> WHAT YOU SHOULD DO
Go over the material below and report every line that contains the word "toolbar".
(STUDY MATERIAL)
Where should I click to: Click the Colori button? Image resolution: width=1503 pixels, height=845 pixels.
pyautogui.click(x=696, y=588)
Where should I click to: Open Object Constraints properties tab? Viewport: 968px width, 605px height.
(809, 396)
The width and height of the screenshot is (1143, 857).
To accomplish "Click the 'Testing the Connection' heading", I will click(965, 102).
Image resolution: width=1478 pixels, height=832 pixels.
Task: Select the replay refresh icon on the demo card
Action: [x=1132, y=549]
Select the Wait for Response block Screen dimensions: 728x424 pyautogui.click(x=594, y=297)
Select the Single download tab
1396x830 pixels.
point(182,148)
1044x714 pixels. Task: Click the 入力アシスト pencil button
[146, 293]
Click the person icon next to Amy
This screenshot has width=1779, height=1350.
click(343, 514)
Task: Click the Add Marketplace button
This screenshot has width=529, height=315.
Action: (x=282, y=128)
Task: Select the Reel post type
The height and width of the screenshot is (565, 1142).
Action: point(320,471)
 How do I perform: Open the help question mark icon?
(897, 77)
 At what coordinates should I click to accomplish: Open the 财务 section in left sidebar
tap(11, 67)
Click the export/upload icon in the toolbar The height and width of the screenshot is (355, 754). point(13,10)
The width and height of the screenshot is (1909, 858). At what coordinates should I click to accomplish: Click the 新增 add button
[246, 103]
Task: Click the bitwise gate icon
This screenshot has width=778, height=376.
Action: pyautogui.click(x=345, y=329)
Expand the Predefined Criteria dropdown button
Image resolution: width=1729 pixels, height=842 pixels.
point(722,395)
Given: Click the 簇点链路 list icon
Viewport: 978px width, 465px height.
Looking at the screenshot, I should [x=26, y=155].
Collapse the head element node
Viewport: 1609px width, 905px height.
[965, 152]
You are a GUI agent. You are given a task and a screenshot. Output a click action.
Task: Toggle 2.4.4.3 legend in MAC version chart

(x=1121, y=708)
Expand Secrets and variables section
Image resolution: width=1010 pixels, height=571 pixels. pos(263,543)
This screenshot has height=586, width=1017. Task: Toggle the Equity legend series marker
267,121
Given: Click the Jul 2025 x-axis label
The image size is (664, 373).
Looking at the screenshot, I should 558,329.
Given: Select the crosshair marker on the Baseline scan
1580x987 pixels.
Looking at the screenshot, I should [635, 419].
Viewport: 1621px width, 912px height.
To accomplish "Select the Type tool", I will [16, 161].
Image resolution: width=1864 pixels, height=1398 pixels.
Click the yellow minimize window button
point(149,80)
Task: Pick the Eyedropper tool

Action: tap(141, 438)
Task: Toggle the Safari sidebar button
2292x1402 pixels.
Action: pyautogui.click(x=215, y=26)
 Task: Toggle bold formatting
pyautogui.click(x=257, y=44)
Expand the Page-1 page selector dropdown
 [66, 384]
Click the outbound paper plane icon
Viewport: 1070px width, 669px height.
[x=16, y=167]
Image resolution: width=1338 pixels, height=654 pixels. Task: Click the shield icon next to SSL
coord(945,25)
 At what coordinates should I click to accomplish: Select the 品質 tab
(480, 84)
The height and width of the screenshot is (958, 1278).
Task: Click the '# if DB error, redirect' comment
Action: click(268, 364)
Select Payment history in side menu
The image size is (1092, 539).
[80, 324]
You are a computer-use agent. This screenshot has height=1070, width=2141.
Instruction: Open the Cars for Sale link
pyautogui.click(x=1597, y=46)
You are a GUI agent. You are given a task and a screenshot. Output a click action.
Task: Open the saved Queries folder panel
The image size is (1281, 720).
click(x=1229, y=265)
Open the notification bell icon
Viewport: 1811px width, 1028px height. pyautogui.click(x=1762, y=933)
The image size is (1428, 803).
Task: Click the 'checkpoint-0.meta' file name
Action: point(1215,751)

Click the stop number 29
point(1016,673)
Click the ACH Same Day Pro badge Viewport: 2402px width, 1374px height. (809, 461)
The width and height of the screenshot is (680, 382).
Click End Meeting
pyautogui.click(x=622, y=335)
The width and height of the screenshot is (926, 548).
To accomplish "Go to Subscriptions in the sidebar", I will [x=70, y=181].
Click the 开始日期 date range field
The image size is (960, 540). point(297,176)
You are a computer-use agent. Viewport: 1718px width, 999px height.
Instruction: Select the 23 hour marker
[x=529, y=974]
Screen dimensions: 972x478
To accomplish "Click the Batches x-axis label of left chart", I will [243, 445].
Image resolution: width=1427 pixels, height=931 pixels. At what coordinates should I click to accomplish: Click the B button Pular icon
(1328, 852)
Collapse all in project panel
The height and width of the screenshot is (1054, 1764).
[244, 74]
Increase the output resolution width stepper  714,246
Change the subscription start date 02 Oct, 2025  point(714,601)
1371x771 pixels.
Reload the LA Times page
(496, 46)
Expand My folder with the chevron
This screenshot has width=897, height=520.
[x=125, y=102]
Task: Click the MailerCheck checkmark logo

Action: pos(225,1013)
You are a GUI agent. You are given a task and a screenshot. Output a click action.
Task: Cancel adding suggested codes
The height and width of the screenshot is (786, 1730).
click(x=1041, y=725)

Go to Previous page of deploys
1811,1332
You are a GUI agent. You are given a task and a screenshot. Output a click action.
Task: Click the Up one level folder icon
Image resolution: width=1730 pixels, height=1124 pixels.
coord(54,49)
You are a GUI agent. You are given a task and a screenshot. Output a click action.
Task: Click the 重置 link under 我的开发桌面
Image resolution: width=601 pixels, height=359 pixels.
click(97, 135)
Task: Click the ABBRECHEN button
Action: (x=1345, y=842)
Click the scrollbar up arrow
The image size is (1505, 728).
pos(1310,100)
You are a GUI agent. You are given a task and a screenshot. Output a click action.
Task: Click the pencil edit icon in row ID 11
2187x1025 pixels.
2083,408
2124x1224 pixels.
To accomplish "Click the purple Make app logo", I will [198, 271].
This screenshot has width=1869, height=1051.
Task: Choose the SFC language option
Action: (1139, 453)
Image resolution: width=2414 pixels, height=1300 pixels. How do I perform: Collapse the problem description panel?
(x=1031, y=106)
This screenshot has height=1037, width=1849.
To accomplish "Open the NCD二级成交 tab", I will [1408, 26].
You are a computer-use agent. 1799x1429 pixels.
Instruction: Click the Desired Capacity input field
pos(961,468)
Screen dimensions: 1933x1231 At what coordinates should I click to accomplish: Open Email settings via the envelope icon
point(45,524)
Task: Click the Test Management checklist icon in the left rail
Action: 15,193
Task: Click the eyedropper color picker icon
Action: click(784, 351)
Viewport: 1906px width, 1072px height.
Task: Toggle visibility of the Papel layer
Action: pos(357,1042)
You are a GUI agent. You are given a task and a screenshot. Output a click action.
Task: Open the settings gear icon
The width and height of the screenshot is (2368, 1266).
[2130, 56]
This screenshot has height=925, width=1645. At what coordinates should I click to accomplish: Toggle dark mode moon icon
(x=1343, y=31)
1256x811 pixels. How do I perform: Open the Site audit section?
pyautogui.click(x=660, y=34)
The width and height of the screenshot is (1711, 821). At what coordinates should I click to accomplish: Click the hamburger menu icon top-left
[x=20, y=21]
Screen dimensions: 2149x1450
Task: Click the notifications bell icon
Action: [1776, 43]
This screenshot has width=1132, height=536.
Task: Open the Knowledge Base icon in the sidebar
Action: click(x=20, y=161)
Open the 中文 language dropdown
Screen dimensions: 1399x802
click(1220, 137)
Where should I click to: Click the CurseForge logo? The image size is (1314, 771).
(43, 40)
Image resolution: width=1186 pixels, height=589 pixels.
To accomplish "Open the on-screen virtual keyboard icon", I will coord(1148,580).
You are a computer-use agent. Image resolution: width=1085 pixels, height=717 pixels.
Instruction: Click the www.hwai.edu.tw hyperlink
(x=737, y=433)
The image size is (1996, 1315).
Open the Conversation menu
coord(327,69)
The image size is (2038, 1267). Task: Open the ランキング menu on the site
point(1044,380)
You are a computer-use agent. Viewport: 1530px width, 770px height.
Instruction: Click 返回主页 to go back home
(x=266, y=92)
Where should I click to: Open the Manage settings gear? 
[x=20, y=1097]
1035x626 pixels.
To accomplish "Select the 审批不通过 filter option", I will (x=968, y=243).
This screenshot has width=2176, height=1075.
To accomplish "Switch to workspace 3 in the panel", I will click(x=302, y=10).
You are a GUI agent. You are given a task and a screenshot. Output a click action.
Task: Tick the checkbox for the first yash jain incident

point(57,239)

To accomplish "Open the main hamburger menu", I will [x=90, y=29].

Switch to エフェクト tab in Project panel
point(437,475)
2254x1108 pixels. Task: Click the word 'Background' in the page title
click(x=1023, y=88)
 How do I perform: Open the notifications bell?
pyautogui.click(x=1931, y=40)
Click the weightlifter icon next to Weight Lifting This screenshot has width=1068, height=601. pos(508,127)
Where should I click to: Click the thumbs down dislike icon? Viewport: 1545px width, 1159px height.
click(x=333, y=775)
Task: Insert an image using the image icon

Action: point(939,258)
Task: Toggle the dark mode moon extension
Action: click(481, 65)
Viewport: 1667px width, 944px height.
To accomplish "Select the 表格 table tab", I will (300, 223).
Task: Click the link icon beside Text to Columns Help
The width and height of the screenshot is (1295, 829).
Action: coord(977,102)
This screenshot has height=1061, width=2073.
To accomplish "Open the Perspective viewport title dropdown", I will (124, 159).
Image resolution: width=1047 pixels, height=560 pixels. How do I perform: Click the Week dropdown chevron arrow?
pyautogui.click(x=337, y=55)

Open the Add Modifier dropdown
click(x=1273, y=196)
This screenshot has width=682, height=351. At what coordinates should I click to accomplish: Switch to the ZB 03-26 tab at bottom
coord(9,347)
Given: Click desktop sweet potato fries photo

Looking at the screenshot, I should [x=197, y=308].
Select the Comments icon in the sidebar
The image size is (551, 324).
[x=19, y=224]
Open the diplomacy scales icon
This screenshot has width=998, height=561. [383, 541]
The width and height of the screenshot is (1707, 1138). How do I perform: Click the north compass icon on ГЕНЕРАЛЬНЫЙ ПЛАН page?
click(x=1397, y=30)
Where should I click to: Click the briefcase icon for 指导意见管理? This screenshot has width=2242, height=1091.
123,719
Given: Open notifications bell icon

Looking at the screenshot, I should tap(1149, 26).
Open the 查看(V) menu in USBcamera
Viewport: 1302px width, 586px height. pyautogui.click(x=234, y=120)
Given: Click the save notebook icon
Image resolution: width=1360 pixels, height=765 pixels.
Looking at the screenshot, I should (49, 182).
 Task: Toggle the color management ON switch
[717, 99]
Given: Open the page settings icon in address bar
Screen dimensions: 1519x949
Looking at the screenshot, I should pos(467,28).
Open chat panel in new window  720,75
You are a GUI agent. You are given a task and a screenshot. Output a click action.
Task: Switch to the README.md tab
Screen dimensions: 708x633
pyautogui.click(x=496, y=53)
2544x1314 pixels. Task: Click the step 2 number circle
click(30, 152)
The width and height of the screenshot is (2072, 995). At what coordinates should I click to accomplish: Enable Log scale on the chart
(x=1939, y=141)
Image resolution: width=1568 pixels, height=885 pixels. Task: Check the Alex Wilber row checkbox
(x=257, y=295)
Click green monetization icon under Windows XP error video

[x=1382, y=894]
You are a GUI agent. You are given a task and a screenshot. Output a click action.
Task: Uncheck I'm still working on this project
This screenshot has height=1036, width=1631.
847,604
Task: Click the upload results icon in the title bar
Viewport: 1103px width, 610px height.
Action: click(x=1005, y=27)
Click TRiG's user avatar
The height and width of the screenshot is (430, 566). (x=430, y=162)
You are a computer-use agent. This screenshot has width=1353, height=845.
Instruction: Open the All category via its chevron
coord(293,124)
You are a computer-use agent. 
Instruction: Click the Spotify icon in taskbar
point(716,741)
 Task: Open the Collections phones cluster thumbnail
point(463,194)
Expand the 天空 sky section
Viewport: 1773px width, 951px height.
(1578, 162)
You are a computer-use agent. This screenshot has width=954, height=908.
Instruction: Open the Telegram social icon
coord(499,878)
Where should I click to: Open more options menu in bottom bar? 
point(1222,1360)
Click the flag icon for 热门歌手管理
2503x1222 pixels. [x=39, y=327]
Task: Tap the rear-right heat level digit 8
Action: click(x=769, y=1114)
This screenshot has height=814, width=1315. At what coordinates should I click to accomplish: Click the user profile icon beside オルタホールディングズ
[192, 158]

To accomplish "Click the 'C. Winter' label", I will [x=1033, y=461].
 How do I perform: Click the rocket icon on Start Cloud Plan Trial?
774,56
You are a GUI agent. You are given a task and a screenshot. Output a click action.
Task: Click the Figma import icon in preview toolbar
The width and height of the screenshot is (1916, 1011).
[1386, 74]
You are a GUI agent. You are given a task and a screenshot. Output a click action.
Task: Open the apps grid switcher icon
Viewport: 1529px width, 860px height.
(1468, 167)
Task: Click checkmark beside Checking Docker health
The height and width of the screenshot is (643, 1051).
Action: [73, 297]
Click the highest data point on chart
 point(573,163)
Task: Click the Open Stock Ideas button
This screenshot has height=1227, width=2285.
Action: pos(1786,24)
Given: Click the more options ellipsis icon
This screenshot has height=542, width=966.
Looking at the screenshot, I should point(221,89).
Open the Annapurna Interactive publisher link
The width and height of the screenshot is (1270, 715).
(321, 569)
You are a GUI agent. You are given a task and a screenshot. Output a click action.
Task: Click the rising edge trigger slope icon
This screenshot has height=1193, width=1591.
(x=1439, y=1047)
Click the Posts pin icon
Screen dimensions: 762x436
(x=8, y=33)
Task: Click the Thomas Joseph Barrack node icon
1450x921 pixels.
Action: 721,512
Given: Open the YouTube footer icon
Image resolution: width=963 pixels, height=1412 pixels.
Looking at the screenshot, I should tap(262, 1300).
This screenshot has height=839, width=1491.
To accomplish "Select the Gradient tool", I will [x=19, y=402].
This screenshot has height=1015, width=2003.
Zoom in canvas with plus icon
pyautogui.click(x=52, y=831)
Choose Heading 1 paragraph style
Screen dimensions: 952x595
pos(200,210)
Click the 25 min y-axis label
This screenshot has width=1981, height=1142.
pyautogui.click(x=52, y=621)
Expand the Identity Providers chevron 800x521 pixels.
(End STUDY MATERIAL)
> SOLUTION
Click the export/upload icon in the toolbar The height and width of the screenshot is (355, 754). point(13,10)
Task: Click the Figma import icon in preview toolbar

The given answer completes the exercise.